Proteomics Core and.
Laboratory of Mitochondrial Biology and Metabolism National Heart, Lung and Blood Institute, NIH, Bethesda, Maryland, USA.
J Clin Invest. 2021 Jan 19;131(2). doi: 10.1172/JCI145158.
Advancing proteomic and metabolomic technologies that integrate curated omic databases have crossed a threshold to enable their clinical utility. In this issue of the JCI, Sharma et al. exploit emerging technologies to evaluate whether biomarkers identified in the mitochondrial encephalomyopathy lactic acidosis and stroke-like episodes (MELAS) syndrome could refine disease characterization, uncover pathways to monitor therapeutic efficacy, and/or delineate disease-modifying targets. The authors analyzed blood and urine samples from patients with this genetic mitochondrial disease and elucidated proteins and metabolites related to NADH-reductive stress. These circulating biomarkers have intriguing clinical potential that implicate disease pathophysiology and may prove important biomarkers for the future management of MELAS.

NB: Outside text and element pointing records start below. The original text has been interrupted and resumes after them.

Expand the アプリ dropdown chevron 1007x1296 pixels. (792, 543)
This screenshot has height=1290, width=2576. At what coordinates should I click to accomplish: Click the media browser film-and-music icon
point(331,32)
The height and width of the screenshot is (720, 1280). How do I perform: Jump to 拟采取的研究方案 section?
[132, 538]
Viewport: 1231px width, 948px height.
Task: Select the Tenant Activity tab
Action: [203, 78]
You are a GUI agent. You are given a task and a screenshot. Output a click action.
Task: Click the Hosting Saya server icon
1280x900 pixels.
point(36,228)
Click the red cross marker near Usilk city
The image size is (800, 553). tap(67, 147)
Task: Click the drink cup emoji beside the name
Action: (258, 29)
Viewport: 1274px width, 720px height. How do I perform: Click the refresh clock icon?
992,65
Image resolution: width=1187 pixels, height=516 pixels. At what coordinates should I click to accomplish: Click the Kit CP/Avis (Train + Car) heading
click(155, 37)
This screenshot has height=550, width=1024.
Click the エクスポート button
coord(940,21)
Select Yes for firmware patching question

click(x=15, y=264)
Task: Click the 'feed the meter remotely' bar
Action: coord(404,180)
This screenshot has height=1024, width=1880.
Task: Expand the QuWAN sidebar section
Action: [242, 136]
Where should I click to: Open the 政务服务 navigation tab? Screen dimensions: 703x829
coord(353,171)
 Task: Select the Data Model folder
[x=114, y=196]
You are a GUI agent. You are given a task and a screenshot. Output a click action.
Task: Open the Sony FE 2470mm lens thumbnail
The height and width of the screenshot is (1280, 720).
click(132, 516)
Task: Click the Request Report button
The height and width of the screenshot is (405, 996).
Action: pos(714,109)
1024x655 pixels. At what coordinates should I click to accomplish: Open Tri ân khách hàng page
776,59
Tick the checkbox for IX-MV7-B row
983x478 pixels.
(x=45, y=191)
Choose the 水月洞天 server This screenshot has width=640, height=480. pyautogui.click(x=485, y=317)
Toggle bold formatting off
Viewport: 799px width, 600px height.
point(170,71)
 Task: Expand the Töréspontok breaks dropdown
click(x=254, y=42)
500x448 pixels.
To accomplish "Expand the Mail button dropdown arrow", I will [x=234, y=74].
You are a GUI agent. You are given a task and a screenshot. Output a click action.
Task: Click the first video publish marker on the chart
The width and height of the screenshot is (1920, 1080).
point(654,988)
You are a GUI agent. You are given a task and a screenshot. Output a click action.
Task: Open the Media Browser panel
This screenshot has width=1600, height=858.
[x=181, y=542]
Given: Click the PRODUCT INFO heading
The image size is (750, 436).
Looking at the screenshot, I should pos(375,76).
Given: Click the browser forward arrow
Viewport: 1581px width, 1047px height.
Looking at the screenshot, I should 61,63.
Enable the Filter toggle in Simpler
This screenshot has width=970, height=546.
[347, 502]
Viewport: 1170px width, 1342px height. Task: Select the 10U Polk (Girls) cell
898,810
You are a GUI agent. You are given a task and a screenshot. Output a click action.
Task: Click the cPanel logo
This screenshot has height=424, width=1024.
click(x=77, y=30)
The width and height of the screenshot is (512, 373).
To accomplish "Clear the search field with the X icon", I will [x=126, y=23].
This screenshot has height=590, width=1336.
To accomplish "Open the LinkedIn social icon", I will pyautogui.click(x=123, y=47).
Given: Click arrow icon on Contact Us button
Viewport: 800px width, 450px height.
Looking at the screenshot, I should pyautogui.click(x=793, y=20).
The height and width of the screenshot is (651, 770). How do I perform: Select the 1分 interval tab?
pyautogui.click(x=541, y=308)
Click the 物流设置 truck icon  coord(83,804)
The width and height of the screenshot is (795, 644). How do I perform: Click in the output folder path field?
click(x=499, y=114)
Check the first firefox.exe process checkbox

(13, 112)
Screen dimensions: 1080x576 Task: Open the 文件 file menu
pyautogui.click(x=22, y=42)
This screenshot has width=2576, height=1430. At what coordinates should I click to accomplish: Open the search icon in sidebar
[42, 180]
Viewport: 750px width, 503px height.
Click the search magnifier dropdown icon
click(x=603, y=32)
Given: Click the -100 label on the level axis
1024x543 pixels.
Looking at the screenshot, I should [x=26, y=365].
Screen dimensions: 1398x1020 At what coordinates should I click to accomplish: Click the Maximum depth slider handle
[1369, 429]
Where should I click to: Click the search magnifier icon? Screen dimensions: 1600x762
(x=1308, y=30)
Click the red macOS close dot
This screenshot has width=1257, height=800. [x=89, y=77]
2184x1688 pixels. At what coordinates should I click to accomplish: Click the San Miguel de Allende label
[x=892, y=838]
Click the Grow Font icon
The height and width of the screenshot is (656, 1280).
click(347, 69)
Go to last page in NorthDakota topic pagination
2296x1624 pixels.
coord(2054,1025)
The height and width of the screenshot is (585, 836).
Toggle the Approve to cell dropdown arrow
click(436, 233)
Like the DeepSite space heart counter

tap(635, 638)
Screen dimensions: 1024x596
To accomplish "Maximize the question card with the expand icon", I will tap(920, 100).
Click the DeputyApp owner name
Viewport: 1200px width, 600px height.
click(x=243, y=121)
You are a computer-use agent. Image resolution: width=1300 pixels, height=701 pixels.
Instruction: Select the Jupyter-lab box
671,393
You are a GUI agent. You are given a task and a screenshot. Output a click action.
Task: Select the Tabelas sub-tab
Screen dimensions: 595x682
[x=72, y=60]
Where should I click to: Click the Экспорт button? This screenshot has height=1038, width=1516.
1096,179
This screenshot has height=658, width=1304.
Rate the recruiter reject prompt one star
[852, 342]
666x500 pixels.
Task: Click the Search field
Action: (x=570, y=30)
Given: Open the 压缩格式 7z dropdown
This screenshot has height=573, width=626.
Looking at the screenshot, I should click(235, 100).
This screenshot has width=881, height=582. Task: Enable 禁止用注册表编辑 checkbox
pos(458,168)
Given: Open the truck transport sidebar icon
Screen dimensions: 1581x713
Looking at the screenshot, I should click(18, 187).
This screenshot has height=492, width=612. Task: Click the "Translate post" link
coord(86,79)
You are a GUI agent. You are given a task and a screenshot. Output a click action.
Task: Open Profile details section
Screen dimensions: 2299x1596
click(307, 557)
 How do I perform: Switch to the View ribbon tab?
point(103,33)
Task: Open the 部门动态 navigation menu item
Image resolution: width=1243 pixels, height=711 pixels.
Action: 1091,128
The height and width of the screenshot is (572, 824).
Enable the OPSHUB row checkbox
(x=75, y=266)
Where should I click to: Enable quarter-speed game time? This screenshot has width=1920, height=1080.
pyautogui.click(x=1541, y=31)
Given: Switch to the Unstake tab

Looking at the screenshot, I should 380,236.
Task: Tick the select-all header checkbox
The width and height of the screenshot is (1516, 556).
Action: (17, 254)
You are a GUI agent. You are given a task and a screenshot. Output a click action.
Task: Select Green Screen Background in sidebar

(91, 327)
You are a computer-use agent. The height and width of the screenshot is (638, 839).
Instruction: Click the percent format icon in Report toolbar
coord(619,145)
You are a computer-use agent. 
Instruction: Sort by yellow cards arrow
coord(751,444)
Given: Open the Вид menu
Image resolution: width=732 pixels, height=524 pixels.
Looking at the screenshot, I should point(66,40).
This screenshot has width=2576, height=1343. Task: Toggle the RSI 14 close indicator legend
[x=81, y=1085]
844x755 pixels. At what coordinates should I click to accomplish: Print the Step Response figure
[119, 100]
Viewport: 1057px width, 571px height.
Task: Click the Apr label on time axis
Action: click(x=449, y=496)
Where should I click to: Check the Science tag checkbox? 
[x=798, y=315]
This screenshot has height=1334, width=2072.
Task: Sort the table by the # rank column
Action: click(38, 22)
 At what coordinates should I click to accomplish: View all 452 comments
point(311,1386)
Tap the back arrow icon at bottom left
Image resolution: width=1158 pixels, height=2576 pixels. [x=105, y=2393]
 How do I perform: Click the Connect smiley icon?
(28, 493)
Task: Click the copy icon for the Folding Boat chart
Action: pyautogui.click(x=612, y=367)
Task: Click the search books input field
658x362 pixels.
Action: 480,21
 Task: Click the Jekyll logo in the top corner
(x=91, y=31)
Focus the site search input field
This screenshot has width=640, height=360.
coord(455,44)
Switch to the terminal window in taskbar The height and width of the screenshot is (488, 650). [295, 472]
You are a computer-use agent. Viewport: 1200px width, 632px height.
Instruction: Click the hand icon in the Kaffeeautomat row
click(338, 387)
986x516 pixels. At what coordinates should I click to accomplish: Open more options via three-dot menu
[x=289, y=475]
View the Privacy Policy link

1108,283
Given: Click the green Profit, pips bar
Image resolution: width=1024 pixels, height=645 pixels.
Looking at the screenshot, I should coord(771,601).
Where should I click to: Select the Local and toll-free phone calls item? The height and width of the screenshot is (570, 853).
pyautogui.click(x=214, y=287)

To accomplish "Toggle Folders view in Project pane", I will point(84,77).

推进整合了精心策划的组学数据库的蛋白质组学和代谢组学技术已经跨越了一个门槛,使其能够实现临床应用。在本期 JCI 中,Sharma 等人利用新兴技术评估了线粒体脑肌病伴高乳酸血症和卒中样发作(MELAS)综合征中鉴定的生物标志物是否可以改善疾病特征、揭示监测治疗效果的途径,和/或描绘疾病修饰靶点。作者分析了患有这种遗传性线粒体疾病的患者的血液和尿液样本,并阐明了与 NADH 还原应激相关的蛋白质和代谢物。这些循环生物标志物具有引人注目的临床潜力,涉及疾病病理生理学,并且可能成为 MELAS 未来管理的重要生物标志物。